> **Goal**
Summarize the regularization notebook below in two sentences.

> **Page text**
# Low Level Regularization Iteration Notebook
A notebook for gaining intuition into 4 regularization techniques (l1 and l2 weight penalties, pruning, and dropout). Implemented at a low level and using the `scikit-learn` digits dataset, this notebook relies only on `numpy`, `scikit-learn`, and `matplotlib` for plotting. 

In [None]:
import numpy as np
# use built in dataset from scikit-learn
import sklearn.datasets as datasets
import matplotlib.pyplot as plt


def sigmoid(z):
    return 1 / (1 + np.exp(-z))

def grad_from_sigz(sigz):
    return sigz * (1-sigz)

def stable_softmax(a):
    # stabilize as in https://eli.thegreenplace.net/2016/the-softmax-function-and-its-derivative/
    a_ = a - np.max(a)
    softmax = np.zeros_like(a)
    
    for ck in range(a_.shape[1]):
        softmax[:,ck] = np.exp(a_[:,ck]) / (np.sum(np.exp(a_),axis=1)) 
    return softmax

def accuracy(y_pred,y):
    accuracy = np.sum(1.*np.argmax(y_pred,axis=1) == np.argmax(y,axis=1)) / np.sum(y)
    return accuracy

# random seed
my_seed = 1
np.random.seed(my_seed)

> **Supplied entries**

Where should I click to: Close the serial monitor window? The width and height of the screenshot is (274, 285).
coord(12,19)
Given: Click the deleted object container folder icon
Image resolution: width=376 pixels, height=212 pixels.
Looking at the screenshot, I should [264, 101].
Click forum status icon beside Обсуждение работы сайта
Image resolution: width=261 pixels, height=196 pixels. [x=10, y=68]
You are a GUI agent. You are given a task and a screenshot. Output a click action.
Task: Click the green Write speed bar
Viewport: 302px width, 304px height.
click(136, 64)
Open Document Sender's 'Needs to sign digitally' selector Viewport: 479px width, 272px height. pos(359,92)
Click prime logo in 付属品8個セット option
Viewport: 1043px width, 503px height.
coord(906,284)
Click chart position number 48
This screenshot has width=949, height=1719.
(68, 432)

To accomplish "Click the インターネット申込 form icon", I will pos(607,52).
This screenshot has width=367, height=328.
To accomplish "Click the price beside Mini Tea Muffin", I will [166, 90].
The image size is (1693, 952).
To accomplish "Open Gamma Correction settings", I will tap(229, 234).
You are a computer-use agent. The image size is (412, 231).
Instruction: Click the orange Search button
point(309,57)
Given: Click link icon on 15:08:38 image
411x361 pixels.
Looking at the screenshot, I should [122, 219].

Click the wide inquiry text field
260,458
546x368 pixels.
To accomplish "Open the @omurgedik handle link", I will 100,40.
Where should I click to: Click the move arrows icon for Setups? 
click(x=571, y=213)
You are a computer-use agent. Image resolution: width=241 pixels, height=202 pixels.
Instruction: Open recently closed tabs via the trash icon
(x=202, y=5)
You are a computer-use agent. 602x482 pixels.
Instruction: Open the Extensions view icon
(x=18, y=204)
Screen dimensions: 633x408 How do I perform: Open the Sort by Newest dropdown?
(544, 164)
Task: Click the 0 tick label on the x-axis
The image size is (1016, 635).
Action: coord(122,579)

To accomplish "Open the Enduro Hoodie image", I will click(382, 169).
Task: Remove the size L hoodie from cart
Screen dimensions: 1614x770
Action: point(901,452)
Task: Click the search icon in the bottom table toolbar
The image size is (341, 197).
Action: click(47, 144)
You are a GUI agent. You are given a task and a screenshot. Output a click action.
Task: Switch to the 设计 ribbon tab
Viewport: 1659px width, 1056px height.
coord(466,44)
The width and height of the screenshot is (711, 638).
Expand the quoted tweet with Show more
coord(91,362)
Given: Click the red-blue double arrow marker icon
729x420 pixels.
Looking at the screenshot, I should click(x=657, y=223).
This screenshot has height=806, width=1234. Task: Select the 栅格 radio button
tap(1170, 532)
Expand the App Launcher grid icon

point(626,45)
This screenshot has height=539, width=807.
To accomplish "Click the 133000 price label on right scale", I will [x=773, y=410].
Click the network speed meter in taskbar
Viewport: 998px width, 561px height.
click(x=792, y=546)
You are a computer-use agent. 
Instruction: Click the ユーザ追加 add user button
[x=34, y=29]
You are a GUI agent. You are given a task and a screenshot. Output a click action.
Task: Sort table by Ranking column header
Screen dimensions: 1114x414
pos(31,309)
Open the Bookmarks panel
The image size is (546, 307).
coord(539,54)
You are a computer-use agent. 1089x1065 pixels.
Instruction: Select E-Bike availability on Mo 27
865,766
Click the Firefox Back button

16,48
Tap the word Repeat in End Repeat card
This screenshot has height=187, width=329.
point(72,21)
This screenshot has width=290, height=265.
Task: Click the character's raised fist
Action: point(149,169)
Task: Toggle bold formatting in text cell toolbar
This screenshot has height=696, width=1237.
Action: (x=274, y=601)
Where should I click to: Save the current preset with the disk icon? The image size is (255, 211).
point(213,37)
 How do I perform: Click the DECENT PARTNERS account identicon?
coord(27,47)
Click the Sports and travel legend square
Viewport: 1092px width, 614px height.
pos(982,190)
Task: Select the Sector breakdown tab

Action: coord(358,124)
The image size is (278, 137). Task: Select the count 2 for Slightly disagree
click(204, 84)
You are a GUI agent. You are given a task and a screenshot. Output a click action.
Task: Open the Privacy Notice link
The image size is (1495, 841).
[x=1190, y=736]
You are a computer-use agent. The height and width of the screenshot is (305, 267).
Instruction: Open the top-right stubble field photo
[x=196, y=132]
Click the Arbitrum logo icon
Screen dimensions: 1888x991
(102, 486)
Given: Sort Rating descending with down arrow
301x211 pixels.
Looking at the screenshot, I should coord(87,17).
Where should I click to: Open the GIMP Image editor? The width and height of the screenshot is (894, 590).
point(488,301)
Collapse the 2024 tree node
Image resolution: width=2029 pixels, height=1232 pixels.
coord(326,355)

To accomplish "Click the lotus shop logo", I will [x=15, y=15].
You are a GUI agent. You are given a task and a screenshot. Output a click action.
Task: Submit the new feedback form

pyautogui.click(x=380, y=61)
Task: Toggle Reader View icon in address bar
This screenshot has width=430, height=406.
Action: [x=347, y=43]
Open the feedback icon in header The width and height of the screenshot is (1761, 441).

> **Finished answer**
The notebook aims to build intuition for four regularization techniques (l1 and l2 weight penalties, pruning, and dropout), implemented at a low level on the scikit-learn digits dataset using only numpy, scikit-learn, and matplotlib. Its opening code defines sigmoid, its gradient, a stabilized softmax, and an accuracy function, then sets the random seed to 1.